In her classic memoir, The Gastronomical Me,” Fisher says,

I tell about myself, and how I ate bread on a lasting hillside, or drank red wine in a room now blown to bits, and it happens without my willing it that I am telling too about the people with me then, and their other deeper needs for love and happiness.

That was part of Fisher’s answer to the question, “Why do you write about hunger, and not wars or love?” Fisher ends her response with these immortal words: “There is a communion of more than our bodies when bread is broken and wine drunk.”

Food is often a function of culture and history. Annia Ciezadlo, author of Day of Honey: A Memoir of Food, Love, and War, quotes George Orwell in answer to a question similar to the one Fisher faced in her time. Orwell said, in The Road to Wigan Pier:

I think it could be plausibly argued that changes of diet are more important than changes of dynasty or even of religion. The Great War, for instance, could never have happened if tinned food had not been invented … Yet it is curious how seldom the all-importance of food is recognized.”\

Memoir, home turf of the food writer, often bears the stamp of history and culture of a place. In Climbing the Mango Trees: A Memoir of a Childhood in India, Madhur Jaffrey writes about learning to appreciate food in a family living in a singularly interesting place and time, but also about the impact of Partition, which divided India in the final years of colonial rule. In another example, Aleksandar Hemon writes about borscht in The New Yorker, but the essay is not so much about an iconic soup as about “a large, hungry family, surviving together” in Bosnia, Hemon’s native land.

Whether fiction or nonfiction, the finest writers while writing about food can create enduring literature with their dexterity of telling stories and lyrical language that is associated with fiction and poetry.
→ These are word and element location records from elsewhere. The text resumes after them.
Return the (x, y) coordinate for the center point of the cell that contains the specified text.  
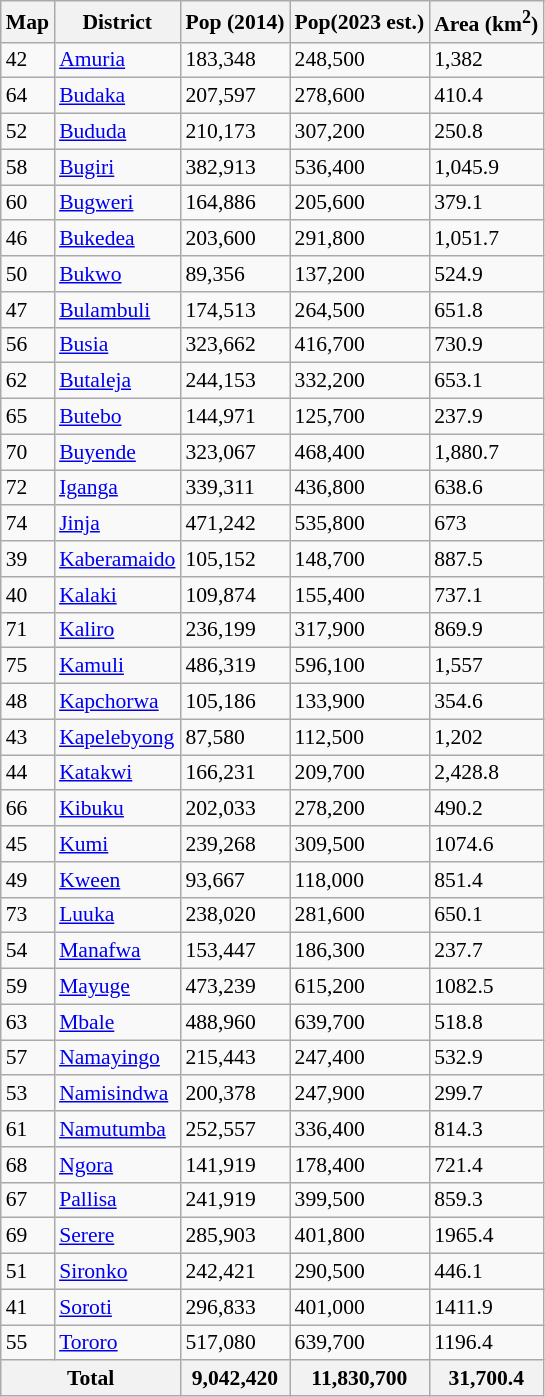
57 (28, 1058)
District (117, 22)
55 (28, 1343)
250.8 (486, 132)
73 (28, 915)
Kaberamaido (117, 559)
Serere (117, 1236)
203,600 (234, 239)
70 (28, 452)
Bulambuli (117, 310)
64 (28, 96)
1196.4 (486, 1343)
436,800 (360, 488)
Map (28, 22)
518.8 (486, 1022)
105,152 (234, 559)
Kaliro (117, 630)
536,400 (360, 167)
53 (28, 1094)
490.2 (486, 809)
56 (28, 345)
174,513 (234, 310)
Katakwi (117, 773)
339,311 (234, 488)
1965.4 (486, 1236)
133,900 (360, 702)
416,700 (360, 345)
307,200 (360, 132)
242,421 (234, 1272)
59 (28, 987)
Ngora (117, 1165)
Pop (2014) (234, 22)
58 (28, 167)
137,200 (360, 274)
285,903 (234, 1236)
Budaka (117, 96)
Namutumba (117, 1129)
Total (91, 1379)
238,020 (234, 915)
2,428.8 (486, 773)
673 (486, 524)
202,033 (234, 809)
532.9 (486, 1058)
241,919 (234, 1200)
486,319 (234, 666)
237.9 (486, 417)
43 (28, 737)
730.9 (486, 345)
112,500 (360, 737)
851.4 (486, 880)
65 (28, 417)
44 (28, 773)
87,580 (234, 737)
446.1 (486, 1272)
291,800 (360, 239)
42 (28, 60)
Butaleja (117, 381)
382,913 (234, 167)
535,800 (360, 524)
186,300 (360, 951)
9,042,420 (234, 1379)
281,600 (360, 915)
155,400 (360, 595)
Mbale (117, 1022)
Luuka (117, 915)
Busia (117, 345)
62 (28, 381)
200,378 (234, 1094)
41 (28, 1307)
596,100 (360, 666)
209,700 (360, 773)
399,500 (360, 1200)
247,400 (360, 1058)
183,348 (234, 60)
1,557 (486, 666)
Pallisa (117, 1200)
1,202 (486, 737)
89,356 (234, 274)
Kapchorwa (117, 702)
118,000 (360, 880)
210,173 (234, 132)
471,242 (234, 524)
144,971 (234, 417)
Bugweri (117, 203)
Kapelebyong (117, 737)
Namisindwa (117, 1094)
Mayuge (117, 987)
401,000 (360, 1307)
323,067 (234, 452)
60 (28, 203)
45 (28, 844)
178,400 (360, 1165)
650.1 (486, 915)
61 (28, 1129)
47 (28, 310)
68 (28, 1165)
615,200 (360, 987)
887.5 (486, 559)
299.7 (486, 1094)
468,400 (360, 452)
Iganga (117, 488)
488,960 (234, 1022)
125,700 (360, 417)
Namayingo (117, 1058)
239,268 (234, 844)
1082.5 (486, 987)
252,557 (234, 1129)
75 (28, 666)
248,500 (360, 60)
721.4 (486, 1165)
332,200 (360, 381)
237.7 (486, 951)
Bugiri (117, 167)
Amuria (117, 60)
Butebo (117, 417)
153,447 (234, 951)
11,830,700 (360, 1379)
63 (28, 1022)
814.3 (486, 1129)
236,199 (234, 630)
72 (28, 488)
49 (28, 880)
653.1 (486, 381)
Tororo (117, 1343)
317,900 (360, 630)
Bukwo (117, 274)
141,919 (234, 1165)
51 (28, 1272)
247,900 (360, 1094)
244,153 (234, 381)
93,667 (234, 880)
517,080 (234, 1343)
Sironko (117, 1272)
66 (28, 809)
Bududa (117, 132)
Soroti (117, 1307)
48 (28, 702)
40 (28, 595)
336,400 (360, 1129)
Area (km2) (486, 22)
410.4 (486, 96)
1,051.7 (486, 239)
401,800 (360, 1236)
278,200 (360, 809)
46 (28, 239)
264,500 (360, 310)
Kumi (117, 844)
323,662 (234, 345)
215,443 (234, 1058)
859.3 (486, 1200)
1,045.9 (486, 167)
1074.6 (486, 844)
290,500 (360, 1272)
524.9 (486, 274)
1411.9 (486, 1307)
1,382 (486, 60)
Kalaki (117, 595)
Kween (117, 880)
69 (28, 1236)
737.1 (486, 595)
67 (28, 1200)
Manafwa (117, 951)
166,231 (234, 773)
Bukedea (117, 239)
71 (28, 630)
54 (28, 951)
207,597 (234, 96)
Pop(2023 est.) (360, 22)
Jinja (117, 524)
473,239 (234, 987)
379.1 (486, 203)
74 (28, 524)
296,833 (234, 1307)
Kibuku (117, 809)
109,874 (234, 595)
869.9 (486, 630)
205,600 (360, 203)
1,880.7 (486, 452)
50 (28, 274)
105,186 (234, 702)
31,700.4 (486, 1379)
278,600 (360, 96)
309,500 (360, 844)
164,886 (234, 203)
52 (28, 132)
354.6 (486, 702)
Kamuli (117, 666)
651.8 (486, 310)
638.6 (486, 488)
148,700 (360, 559)
39 (28, 559)
Buyende (117, 452)
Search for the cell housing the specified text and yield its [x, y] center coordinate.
Elizabeth David, Britain’s answer to Fisher, not only had a profound impact on that country’s food habits by writing recipes; she also had a lyrical side. Writing about a farmer preparing saffron in a Spanish village, she describes how “the heap of discarded crocus petals made a splash of intense and pure colour, shining like a pool of quicksilver in the cavernous shadows of the village living room.”

Jane Grigson, another British food writer and a devotee of David, was similarly meticulous and lyrical. David herself described Grigson as “a writer who could combine a delightful quote from Chaucer on the subject of a pike galantine with a careful recipe for a modern chicken and pork version of the same ancient dish.”

Some writers can move between writing cookbooks, memoir and fiction as though padding from room to room in their house. James Salter, whom The Paris Review called a “consummate storyteller” and The Guardian calls the “forgotten hero of American literature,” co-wrote a food memoir, Life is Meals: A Food Lover’s Book of Days. And Ruth Reichl, former Editor-in-Chief of Gourmet Magazine and restaurant critic for The New York Times and the Los Angeles Times, wrote a few years ago her first novel, Delicious!, after publishing well-received memoirs. Reichl, however, says she is not a food writer.

Maybe food writers are themselves too modest, as Jane Grigson was about cooking: “It is a skill, a craft, but not an art like painting, music, or poetry.”

Cooking and writing are two independent pursuits. Recipes included in memoir, for instance, are often for illustrative purposes; readers can savor the writing without trying the recipes. Food writing and poetry are, however, not too far apart. Nobel Prize winner Pablo Neruda wrote odes to foods. In “Ode to the Table,” he writes:

I work out my odes
on a four-legged table,
laying before me bread and wine
and roast meat
(that black boat
of our dreams).

Writing about bread broken and wine drunk can indeed aspire to high art. When I write about food, I am not being “unfaithful to the honor of my craft,” to use Fisher’s words.